First of all I regret that you are going through this great pain of being cheated on by your wife,
The first thing you should do is not try to justify their actions, due to some mental illness, secondly, nothing of their actions is your fault, these are personal decisions
You know you are making a big mistake, by not putting yourself in your place and allowing her to keep in touch, with her AP, you are sweeping under the rug, and you are allowing her to treat you like a doormat, it is literally her ,
Your actions allow her to continue in her adventure and do nothing to solve it, threatens you and tells you that you will have consequences, if you communicate with him, and you go back, she knows that whatever she does, you will forgive her, because you love her and you do not want to lose her, and in the end, your actions take her further away from you, if you do not act, with character and put yourself in your husband's place, this will never end,
You must, act indifferent with her, try to talk as little as possible, sleep in another room, go out with friends, and talk to a lawyer, if in the end you are losing her, she prefers, to be with other men than with you,
Try to see if the AP from her.

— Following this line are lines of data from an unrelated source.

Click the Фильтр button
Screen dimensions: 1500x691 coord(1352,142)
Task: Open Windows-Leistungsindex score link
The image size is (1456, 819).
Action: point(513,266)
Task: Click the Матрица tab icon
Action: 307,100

He is married, communicate with him, and really, one can love his wife a lot, but you cannot get to the limit of losing all kinds of values and dignity, you are a good man, and a good husband, do not continue to allow the abuse of your wife I know it's painful at first, but you're not worth going through this
Place a VAR in her car, with GPS, and you will begin to discover what kind of woman is your wife, I insist that it is painful, but you have the right to know the whole truth.
Remember, practice 180, in its entirety, and if he loves you, he will be afraid of losing you, do not continue to act, as you are doing, until now, you have to act with more character and determination, without threats, with tangible facts, I trust, in which you will have better results.